10.3 Introduction to CUDA

Table of Contents

What CUDA Is (and What It Is Not)

CUDA (Compute Unified Device Architecture) is NVIDIA’s programming model and toolchain for writing general-purpose code that runs on NVIDIA GPUs.

Key points:

CUDA is:

A C/C++/Fortran extension plus a runtime API for GPU programming.
A way to write “kernels” that execute in parallel on many GPU threads.
A set of libraries (cuBLAS, cuFFT, etc.) tuned for NVIDIA GPUs.

CUDA is not:

A general GPU standard (it is NVIDIA-specific).
Automatically portable to non-NVIDIA GPUs without changes.

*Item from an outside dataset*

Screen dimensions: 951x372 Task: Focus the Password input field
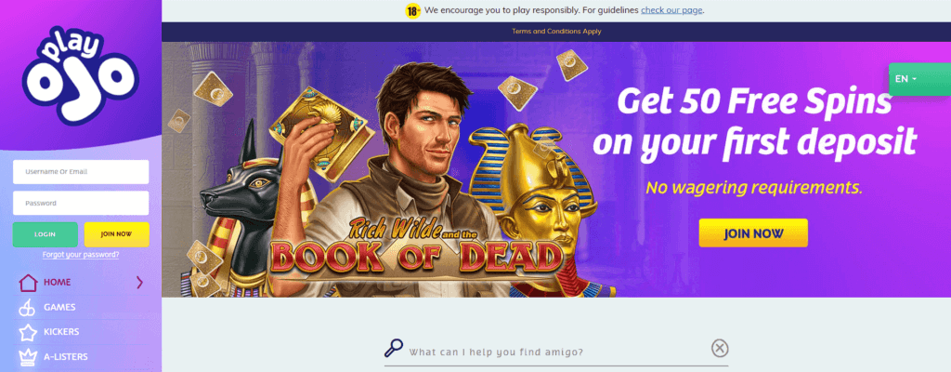(x=81, y=203)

In this chapter the focus is on foundational, practical ideas: the CUDA execution model, basic syntax, and typical workflow, not performance tuning or advanced features.

Host vs Device

CUDA explicitly separates:

Host: The CPU and its memory.
Device: The GPU and its memory.

A typical CUDA program:

Runs on the host (ordinary C/C++/Fortran code).
Allocates memory on the GPU.
Copies data from host to device.
Launches a kernel on the GPU.
Copies results back from device to host.
Frees GPU memory and exits.

Conceptually:

Host code is “normal” sequential (or CPU-parallel) code.
Device code is written as kernels that run many threads in parallel.

The CUDA Execution Model: Threads, Blocks, and Grids

CUDA provides a hierarchical way to organize parallel work:

Thread: The smallest unit of execution on the GPU (executes kernel code).
Block: A group of threads that:

Can cooperate via fast shared memory.
Can synchronize with __syncthreads().

Grid: A collection of blocks that execute one kernel launch.

You specify how many threads and blocks to use when launching a kernel. CUDA supports 1D, 2D, and 3D layouts for both threads and blocks, which helps with mapping to multidimensional data (e.g., images, matrices).

Illustration (conceptual):

Grid (many blocks)

Block 0 (many threads)
Block 1 (many threads)
…

The right choice of block size and grid size affects performance, but at this level you mainly need to understand how to compute indices from these structures.

Basic CUDA Program Structure

A minimal pattern in C/C++:

Define a kernel (runs on GPU):

Marked with __global__ (called from host, runs on device).
Each thread executes the same function body, but with different indices.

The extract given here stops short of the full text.